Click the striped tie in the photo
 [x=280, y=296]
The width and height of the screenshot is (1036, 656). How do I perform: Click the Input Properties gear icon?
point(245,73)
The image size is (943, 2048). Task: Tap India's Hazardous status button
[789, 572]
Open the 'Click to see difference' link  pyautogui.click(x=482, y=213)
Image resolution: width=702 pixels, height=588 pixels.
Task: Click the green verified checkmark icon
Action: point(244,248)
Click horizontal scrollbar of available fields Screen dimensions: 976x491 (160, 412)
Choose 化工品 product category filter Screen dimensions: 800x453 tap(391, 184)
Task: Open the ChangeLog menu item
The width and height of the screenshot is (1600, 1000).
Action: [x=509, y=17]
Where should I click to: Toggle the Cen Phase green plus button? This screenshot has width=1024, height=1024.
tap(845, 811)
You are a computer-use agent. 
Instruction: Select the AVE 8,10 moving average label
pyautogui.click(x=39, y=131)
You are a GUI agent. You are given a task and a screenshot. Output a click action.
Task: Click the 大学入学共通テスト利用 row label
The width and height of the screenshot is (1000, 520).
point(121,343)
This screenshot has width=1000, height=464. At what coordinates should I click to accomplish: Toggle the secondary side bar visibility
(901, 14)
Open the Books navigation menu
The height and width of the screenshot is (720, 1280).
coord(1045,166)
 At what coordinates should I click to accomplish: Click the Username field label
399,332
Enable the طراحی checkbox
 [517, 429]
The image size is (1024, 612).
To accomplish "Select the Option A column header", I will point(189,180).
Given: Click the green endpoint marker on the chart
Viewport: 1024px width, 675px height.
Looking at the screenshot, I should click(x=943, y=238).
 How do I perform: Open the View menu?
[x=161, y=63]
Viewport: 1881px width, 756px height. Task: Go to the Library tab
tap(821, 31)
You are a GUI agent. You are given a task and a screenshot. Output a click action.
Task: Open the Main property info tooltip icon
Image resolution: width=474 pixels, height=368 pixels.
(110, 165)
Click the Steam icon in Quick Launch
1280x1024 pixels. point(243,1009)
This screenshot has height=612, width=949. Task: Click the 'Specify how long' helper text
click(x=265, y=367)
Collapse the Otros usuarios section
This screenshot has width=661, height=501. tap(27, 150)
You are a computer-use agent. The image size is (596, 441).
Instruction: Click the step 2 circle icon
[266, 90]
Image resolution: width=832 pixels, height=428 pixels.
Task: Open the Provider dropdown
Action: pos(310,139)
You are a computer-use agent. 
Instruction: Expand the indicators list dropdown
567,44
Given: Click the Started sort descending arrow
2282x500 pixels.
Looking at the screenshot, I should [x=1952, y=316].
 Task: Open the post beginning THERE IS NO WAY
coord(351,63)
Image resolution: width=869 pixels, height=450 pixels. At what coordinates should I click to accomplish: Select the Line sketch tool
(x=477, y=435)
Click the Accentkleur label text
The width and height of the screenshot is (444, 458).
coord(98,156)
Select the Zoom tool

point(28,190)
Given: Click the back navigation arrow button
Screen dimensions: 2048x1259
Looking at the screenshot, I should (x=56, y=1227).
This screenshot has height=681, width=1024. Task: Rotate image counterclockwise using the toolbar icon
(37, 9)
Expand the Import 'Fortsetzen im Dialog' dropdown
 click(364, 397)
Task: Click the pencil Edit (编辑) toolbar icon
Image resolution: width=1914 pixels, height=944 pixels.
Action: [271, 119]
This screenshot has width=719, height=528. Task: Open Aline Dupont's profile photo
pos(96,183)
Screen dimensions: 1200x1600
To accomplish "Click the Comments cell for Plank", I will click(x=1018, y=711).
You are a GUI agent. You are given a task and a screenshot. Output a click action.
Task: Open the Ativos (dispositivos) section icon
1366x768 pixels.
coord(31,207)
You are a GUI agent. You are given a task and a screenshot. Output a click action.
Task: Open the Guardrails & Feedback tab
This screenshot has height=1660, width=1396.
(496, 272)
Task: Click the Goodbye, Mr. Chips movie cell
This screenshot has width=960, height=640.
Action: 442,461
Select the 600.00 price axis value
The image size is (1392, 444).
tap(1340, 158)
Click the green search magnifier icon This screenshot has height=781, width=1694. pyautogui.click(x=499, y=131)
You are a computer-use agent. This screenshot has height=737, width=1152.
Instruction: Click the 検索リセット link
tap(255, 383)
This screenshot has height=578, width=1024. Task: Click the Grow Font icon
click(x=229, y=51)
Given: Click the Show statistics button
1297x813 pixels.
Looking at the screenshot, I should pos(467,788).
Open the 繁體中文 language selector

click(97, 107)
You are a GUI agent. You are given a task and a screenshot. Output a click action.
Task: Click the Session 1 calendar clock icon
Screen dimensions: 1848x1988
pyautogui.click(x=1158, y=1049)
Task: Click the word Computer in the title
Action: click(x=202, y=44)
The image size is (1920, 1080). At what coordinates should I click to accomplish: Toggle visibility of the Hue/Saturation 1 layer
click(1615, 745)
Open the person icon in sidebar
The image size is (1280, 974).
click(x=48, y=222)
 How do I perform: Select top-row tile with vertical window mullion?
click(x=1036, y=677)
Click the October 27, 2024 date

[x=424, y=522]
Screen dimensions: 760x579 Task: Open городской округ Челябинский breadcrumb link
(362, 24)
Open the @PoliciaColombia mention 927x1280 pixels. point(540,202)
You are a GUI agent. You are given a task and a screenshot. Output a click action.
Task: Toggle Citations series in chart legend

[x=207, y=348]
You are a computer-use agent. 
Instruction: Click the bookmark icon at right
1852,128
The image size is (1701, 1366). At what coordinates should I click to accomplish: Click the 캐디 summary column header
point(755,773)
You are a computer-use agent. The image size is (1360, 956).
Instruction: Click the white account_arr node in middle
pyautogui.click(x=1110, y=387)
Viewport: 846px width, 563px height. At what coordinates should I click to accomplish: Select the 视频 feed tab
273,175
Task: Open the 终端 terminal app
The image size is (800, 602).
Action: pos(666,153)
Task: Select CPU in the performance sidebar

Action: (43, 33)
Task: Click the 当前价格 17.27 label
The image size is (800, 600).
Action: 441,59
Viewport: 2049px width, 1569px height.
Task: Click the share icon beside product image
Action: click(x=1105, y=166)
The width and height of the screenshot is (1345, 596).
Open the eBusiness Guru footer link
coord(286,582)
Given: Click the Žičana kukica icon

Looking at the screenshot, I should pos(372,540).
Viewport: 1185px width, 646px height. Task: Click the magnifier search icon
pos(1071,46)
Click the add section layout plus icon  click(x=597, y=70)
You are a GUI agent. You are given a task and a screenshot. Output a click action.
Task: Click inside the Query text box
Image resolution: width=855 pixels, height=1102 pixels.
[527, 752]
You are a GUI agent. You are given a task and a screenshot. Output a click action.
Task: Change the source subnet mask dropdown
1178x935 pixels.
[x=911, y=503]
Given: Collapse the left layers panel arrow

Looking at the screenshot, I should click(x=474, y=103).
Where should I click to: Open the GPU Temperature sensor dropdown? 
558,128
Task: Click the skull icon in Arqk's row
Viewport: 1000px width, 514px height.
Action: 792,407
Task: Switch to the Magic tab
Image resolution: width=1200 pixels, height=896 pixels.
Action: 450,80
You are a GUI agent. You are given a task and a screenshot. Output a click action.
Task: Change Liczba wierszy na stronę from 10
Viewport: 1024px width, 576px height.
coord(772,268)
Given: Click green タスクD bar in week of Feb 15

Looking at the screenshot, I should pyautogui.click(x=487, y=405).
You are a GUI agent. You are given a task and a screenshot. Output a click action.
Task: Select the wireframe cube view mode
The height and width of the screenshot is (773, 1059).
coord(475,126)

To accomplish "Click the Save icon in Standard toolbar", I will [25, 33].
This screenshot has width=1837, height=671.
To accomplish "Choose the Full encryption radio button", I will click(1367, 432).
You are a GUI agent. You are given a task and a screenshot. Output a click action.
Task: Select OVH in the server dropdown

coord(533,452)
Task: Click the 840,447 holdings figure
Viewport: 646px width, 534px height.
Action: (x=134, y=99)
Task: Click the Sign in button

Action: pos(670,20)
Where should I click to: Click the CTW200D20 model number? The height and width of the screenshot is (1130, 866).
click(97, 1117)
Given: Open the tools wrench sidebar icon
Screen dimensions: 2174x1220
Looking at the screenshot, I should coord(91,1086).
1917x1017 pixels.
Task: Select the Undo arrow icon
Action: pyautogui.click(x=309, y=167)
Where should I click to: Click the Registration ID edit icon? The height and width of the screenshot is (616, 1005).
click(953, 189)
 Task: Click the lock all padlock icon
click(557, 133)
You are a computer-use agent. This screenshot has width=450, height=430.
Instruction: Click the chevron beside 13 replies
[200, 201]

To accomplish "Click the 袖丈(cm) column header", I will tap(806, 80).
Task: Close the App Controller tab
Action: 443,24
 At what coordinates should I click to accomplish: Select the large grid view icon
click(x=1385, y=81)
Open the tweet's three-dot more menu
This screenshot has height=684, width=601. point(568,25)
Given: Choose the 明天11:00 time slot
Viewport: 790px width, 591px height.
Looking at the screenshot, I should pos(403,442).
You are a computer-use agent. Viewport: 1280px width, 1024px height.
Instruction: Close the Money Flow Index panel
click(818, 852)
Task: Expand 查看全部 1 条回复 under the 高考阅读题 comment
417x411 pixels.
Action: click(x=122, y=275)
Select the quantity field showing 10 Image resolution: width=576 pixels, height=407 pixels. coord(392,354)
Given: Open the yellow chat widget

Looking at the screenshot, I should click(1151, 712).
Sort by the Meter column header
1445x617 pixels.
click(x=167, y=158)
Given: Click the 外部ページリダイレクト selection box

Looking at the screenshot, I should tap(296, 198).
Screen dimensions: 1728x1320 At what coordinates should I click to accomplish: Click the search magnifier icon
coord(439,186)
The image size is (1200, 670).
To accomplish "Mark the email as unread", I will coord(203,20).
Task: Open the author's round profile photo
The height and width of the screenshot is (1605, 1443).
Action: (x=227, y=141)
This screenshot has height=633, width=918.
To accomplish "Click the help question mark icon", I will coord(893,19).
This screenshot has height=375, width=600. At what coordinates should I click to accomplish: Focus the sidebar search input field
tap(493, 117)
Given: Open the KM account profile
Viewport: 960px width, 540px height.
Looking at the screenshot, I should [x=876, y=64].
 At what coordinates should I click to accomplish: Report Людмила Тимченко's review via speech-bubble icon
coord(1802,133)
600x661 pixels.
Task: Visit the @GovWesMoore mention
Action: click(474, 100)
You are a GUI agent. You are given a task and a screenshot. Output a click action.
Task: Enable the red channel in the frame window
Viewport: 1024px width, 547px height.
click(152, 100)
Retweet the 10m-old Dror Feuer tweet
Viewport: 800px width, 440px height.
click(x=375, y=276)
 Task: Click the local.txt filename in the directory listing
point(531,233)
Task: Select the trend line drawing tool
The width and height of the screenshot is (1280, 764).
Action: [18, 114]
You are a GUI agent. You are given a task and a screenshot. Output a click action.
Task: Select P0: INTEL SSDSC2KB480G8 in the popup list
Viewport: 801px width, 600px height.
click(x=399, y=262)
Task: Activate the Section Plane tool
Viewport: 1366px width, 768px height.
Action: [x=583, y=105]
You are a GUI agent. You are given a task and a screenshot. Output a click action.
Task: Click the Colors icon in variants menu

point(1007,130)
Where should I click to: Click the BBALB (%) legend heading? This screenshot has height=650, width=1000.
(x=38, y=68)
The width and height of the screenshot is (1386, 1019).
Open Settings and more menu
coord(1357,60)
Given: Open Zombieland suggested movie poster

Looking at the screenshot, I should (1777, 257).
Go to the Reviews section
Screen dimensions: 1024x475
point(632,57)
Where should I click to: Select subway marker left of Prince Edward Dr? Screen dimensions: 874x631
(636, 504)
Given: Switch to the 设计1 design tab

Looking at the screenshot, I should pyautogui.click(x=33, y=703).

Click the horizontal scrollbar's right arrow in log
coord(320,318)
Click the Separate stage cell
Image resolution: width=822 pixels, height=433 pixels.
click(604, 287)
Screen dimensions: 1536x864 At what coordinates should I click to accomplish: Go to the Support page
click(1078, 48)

◆ **EXERCISE**:
All lines in the data that contain the word "Choose" should be copied.

◆ **EXERCISE RESULT**:
Choose 化工品 product category filter Screen dimensions: 800x453 tap(391, 184)
To accomplish "Choose the Full encryption radio button", I will click(1367, 432).
Given: Choose the 明天11:00 time slot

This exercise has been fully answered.